## What you need to do
What you return must be the lines of the data that hold the word "section".

## Data
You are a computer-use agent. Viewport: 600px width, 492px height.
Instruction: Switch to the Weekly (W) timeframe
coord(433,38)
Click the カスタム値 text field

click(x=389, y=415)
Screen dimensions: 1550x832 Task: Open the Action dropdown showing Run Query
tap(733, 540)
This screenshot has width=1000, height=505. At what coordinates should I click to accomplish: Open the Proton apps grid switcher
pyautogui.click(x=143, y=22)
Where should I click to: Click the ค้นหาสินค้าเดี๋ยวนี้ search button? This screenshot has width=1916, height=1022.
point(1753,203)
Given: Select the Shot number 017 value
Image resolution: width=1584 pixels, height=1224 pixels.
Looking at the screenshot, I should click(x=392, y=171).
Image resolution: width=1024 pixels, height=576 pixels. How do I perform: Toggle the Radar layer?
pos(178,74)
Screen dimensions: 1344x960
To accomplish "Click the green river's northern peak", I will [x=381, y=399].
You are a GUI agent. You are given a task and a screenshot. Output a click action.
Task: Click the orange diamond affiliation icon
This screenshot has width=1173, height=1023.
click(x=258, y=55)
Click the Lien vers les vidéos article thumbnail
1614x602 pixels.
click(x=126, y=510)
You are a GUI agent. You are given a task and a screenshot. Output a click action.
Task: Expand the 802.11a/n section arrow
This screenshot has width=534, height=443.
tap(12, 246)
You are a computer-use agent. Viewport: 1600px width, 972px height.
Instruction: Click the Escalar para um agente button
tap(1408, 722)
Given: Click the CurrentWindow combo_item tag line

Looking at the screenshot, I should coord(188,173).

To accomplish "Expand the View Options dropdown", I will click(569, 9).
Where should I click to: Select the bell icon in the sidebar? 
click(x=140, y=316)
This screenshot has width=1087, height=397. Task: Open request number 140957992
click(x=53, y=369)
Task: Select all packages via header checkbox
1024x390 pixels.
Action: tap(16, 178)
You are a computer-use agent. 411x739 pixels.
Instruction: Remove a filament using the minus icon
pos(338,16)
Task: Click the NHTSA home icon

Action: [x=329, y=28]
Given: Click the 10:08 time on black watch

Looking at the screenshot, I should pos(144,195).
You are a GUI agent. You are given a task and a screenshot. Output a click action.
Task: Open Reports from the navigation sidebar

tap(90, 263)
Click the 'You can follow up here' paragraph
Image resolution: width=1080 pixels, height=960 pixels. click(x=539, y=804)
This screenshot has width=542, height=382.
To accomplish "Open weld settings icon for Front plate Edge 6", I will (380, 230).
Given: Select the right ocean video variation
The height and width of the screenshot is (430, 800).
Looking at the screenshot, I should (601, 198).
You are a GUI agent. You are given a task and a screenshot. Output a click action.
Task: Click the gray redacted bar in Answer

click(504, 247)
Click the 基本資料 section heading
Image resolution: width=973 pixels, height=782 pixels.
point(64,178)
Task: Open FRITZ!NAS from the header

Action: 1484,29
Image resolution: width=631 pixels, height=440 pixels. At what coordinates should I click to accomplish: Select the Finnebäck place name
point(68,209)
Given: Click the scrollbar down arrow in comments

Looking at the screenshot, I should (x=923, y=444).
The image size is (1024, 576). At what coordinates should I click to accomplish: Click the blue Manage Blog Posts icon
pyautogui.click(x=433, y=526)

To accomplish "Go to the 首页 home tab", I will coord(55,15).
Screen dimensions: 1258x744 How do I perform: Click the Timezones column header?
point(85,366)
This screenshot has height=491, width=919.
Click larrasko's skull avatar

## Task answer
Task: Expand the 802.11a/n section arrow
Click the 基本資料 section heading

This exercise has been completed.